Given exercise =>
Return the material below verbatim, line for line.

Excerpted data =>
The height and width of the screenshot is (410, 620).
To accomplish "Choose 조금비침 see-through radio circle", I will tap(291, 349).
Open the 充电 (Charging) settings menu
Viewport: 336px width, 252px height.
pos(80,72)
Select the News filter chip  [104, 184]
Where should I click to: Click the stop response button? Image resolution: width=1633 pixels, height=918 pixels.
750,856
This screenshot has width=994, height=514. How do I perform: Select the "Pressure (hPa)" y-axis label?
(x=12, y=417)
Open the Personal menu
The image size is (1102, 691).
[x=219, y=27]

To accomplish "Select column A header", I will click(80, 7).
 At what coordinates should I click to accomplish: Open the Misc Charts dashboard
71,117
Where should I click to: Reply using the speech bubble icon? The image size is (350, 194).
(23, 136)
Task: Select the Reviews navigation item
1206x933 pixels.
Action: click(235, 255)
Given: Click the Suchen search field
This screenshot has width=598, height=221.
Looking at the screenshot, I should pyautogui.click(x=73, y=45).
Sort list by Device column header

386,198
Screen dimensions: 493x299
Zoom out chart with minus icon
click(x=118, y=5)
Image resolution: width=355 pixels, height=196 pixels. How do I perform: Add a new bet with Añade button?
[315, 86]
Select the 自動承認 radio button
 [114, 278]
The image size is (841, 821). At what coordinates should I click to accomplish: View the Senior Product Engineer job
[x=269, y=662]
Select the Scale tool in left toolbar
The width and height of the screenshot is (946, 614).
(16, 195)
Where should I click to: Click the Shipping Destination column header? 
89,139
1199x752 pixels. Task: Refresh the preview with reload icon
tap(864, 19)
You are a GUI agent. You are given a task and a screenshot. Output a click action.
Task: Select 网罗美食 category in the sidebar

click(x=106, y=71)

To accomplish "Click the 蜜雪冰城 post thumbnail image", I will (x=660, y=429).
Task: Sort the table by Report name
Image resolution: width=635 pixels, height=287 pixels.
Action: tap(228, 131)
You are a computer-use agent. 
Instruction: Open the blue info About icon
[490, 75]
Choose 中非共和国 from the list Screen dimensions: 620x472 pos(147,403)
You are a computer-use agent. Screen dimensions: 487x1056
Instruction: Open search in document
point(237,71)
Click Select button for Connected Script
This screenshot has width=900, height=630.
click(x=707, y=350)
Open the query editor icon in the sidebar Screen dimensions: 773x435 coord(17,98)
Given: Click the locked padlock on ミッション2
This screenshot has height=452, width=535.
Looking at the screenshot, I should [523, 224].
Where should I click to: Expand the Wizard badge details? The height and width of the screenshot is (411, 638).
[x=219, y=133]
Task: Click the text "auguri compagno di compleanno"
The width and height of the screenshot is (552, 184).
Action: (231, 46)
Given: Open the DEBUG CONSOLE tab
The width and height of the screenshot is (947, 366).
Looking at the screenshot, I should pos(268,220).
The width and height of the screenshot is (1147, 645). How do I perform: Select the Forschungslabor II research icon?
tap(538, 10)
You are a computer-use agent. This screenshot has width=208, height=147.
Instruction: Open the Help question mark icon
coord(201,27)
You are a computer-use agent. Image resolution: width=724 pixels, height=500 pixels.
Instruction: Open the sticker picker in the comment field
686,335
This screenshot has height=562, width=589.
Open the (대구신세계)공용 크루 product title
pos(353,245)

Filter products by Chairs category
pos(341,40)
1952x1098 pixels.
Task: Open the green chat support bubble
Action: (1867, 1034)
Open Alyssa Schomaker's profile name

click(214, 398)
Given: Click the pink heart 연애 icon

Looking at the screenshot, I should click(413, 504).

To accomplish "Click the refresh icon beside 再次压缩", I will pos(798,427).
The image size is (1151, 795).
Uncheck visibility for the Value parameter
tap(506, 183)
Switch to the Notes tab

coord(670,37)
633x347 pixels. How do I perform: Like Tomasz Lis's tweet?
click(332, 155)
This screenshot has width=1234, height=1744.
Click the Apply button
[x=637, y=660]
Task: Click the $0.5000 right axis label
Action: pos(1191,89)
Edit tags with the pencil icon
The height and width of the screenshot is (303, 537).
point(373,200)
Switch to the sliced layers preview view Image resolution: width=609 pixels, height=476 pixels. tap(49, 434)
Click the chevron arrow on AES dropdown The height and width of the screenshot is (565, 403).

Task solution =>
The height and width of the screenshot is (410, 620).
To accomplish "Choose 조금비침 see-through radio circle", I will tap(291, 349).
Open the 充电 (Charging) settings menu
Viewport: 336px width, 252px height.
pos(80,72)
Select the News filter chip  [104, 184]
Where should I click to: Click the stop response button? Image resolution: width=1633 pixels, height=918 pixels.
750,856
This screenshot has width=994, height=514. How do I perform: Select the "Pressure (hPa)" y-axis label?
(x=12, y=417)
Open the Personal menu
The image size is (1102, 691).
[x=219, y=27]

To accomplish "Select column A header", I will click(80, 7).
 At what coordinates should I click to accomplish: Open the Misc Charts dashboard
71,117
Where should I click to: Reply using the speech bubble icon? The image size is (350, 194).
(23, 136)
Task: Select the Reviews navigation item
1206x933 pixels.
Action: click(235, 255)
Given: Click the Suchen search field
This screenshot has width=598, height=221.
Looking at the screenshot, I should pyautogui.click(x=73, y=45).
Sort list by Device column header

386,198
Screen dimensions: 493x299
Zoom out chart with minus icon
click(x=118, y=5)
Image resolution: width=355 pixels, height=196 pixels. How do I perform: Add a new bet with Añade button?
[315, 86]
Select the 自動承認 radio button
 [114, 278]
The image size is (841, 821). At what coordinates should I click to accomplish: View the Senior Product Engineer job
[x=269, y=662]
Select the Scale tool in left toolbar
The width and height of the screenshot is (946, 614).
(16, 195)
Where should I click to: Click the Shipping Destination column header? 
89,139
1199x752 pixels. Task: Refresh the preview with reload icon
tap(864, 19)
You are a GUI agent. You are given a task and a screenshot. Output a click action.
Task: Select 网罗美食 category in the sidebar

click(x=106, y=71)

To accomplish "Click the 蜜雪冰城 post thumbnail image", I will (x=660, y=429).
Task: Sort the table by Report name
Image resolution: width=635 pixels, height=287 pixels.
Action: tap(228, 131)
You are a computer-use agent. 
Instruction: Open the blue info About icon
[490, 75]
Choose 中非共和国 from the list Screen dimensions: 620x472 pos(147,403)
You are a computer-use agent. Screen dimensions: 487x1056
Instruction: Open search in document
point(237,71)
Click Select button for Connected Script
This screenshot has width=900, height=630.
click(x=707, y=350)
Open the query editor icon in the sidebar Screen dimensions: 773x435 coord(17,98)
Given: Click the locked padlock on ミッション2
This screenshot has height=452, width=535.
Looking at the screenshot, I should [523, 224].
Where should I click to: Expand the Wizard badge details? The height and width of the screenshot is (411, 638).
[x=219, y=133]
Task: Click the text "auguri compagno di compleanno"
The width and height of the screenshot is (552, 184).
Action: (231, 46)
Given: Open the DEBUG CONSOLE tab
The width and height of the screenshot is (947, 366).
Looking at the screenshot, I should pos(268,220).
The width and height of the screenshot is (1147, 645). How do I perform: Select the Forschungslabor II research icon?
tap(538, 10)
You are a computer-use agent. This screenshot has width=208, height=147.
Instruction: Open the Help question mark icon
coord(201,27)
You are a computer-use agent. Image resolution: width=724 pixels, height=500 pixels.
Instruction: Open the sticker picker in the comment field
686,335
This screenshot has height=562, width=589.
Open the (대구신세계)공용 크루 product title
pos(353,245)

Filter products by Chairs category
pos(341,40)
1952x1098 pixels.
Task: Open the green chat support bubble
Action: (1867, 1034)
Open Alyssa Schomaker's profile name

click(214, 398)
Given: Click the pink heart 연애 icon

Looking at the screenshot, I should click(413, 504).

To accomplish "Click the refresh icon beside 再次压缩", I will pos(798,427).
The image size is (1151, 795).
Uncheck visibility for the Value parameter
tap(506, 183)
Switch to the Notes tab

coord(670,37)
633x347 pixels. How do I perform: Like Tomasz Lis's tweet?
click(332, 155)
This screenshot has width=1234, height=1744.
Click the Apply button
[x=637, y=660]
Task: Click the $0.5000 right axis label
Action: pos(1191,89)
Edit tags with the pencil icon
The height and width of the screenshot is (303, 537).
point(373,200)
Switch to the sliced layers preview view Image resolution: width=609 pixels, height=476 pixels. tap(49, 434)
Click the chevron arrow on AES dropdown The height and width of the screenshot is (565, 403).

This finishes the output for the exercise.